I wrote a post few days earlier on circular motion but it seems i still haven't got the hang of it yet. When is this equation actually true? $s=ut+\frac{1}{2}at^2$

Suppose velocity is given by $v=t-2$ where $t$ is time. If we apply the equation above, it gives $s=0$ meaning no displacement but it surely travelled some distance. Hence showing that this equation is only valid for displacement.

Now in case of circular motion, when using variables along the circle, we take $s$ as the arc length and use the equation above taking $a$ as tangential acceleration. But i just gave a counter-example above that $s$ must be displacement where arc length is distance. How are then we being able to use the equation of motion for curved paths?

Please take it with a grain of salt if you think this is just a roundabout way of phrasing my previous post but this doubt is bugging me out and i think a new thread is needed to solve this issue once and for all.

-=-=-=-=-

Brief
Summarize the physics post in two sentences. The items that follow come from a separate source and have nothing to do with the post.

Dataset records

-=-=-=-=-

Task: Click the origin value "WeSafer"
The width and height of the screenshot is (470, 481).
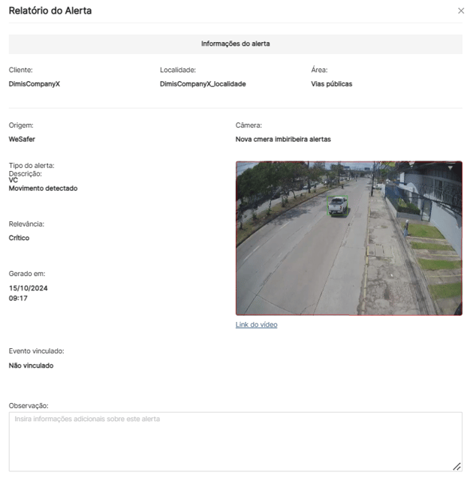Action: [x=22, y=139]
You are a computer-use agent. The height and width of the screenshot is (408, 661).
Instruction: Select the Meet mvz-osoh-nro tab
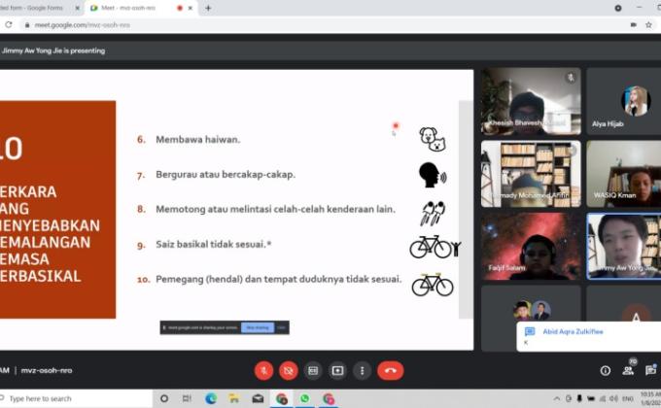[x=131, y=8]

-=-=-=-=-

Correct output
The writer asks when the equation s = ut + ½at² actually holds, citing the case v = t − 2, where it gives zero displacement even though some distance was traveled, to argue that it is valid only for displacement. Since circular motion uses the same equation with s as arc length, which is a distance, and a as tangential acceleration, the writer asks how the equation of motion can be used for curved paths.